# WAS ZU TUN IST
Welchen Kindern sollte Melatonin laut dem Auszug über Einschlafhilfen für Kinder von sehr seltenen Ausnahmen abgesehen nicht verabreicht werden?

# AUSGEWÄHLTER AUSZUG
Einschlafhilfen für Kinder: Das sagt eine Kinderärztin
Ursula Felderhoff-Müser hat eine klare Meinung zum Einsatz der Melatonin- Einschlafhilfen: "Melatonin sollte bei Kindern, ohne schlafbezogene Beschwerden, nicht zur ,Verbesserung des Schlafes' eingesetzt werden."
Von sehr seltenen Ausnahmen abgesehen, sollte Melatonin nicht an gesunde und normal entwickelte Kinder unter zwei Jahren verabreicht werden, da die überwiegende Mehrheit der Schwierigkeiten zu schlafen auf verhaltensbedingte Ursachen zurückzuführen sei. "Darüber hinaus gibt es keine Studien, die die Wirksamkeit und Sicherheit von Melatonin bei kleinen Kindern untersucht haben."

# GESPEICHERTE DATEN
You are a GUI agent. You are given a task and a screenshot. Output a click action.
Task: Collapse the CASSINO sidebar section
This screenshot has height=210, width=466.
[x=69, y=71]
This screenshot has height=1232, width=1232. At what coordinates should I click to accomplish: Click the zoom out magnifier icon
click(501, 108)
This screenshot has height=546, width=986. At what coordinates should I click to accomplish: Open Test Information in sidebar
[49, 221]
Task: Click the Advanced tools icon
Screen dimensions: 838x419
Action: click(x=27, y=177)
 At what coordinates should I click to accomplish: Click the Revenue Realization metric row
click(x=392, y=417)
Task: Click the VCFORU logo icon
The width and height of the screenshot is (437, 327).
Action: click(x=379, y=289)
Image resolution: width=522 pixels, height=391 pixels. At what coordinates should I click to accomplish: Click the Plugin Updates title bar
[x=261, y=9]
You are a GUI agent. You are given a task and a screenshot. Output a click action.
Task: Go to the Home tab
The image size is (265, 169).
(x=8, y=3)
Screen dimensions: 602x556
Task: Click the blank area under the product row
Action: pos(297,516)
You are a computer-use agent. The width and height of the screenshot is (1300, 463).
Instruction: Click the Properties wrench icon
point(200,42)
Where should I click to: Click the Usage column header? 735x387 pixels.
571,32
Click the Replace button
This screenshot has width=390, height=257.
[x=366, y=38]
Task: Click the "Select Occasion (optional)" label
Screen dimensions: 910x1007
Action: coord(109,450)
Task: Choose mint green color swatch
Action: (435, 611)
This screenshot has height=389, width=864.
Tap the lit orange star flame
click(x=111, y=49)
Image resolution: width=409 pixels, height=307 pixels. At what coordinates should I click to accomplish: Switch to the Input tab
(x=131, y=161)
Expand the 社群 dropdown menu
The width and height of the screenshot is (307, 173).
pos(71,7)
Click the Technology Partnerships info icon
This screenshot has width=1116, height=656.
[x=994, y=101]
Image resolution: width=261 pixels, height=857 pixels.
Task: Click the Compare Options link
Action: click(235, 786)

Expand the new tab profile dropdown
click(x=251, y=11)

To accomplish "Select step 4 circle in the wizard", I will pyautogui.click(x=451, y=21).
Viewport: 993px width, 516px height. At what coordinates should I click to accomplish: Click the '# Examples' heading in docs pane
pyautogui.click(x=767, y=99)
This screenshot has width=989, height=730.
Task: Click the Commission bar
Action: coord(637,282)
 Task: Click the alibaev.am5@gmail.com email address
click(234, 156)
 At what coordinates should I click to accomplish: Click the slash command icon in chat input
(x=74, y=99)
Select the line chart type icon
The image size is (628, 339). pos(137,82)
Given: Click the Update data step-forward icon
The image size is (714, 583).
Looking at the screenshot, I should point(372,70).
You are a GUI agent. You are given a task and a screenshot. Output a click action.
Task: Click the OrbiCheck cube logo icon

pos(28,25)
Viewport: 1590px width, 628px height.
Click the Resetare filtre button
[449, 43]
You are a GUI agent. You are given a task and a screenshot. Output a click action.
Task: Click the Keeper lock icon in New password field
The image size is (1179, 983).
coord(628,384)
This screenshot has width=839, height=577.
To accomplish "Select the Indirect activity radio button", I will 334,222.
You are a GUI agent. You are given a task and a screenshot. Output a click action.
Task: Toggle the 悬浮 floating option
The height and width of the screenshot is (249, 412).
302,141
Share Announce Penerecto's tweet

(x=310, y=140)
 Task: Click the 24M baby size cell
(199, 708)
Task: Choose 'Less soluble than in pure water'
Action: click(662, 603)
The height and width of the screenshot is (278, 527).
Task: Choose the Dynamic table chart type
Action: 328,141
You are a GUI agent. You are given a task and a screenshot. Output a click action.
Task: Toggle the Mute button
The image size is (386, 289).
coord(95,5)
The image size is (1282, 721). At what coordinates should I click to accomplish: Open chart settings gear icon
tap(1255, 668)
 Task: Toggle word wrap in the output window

# LÖSUNG DER AUFGABE
Gesunden und normal entwickelten Kindern unter zwei Jahren sollte Melatonin nicht verabreicht werden.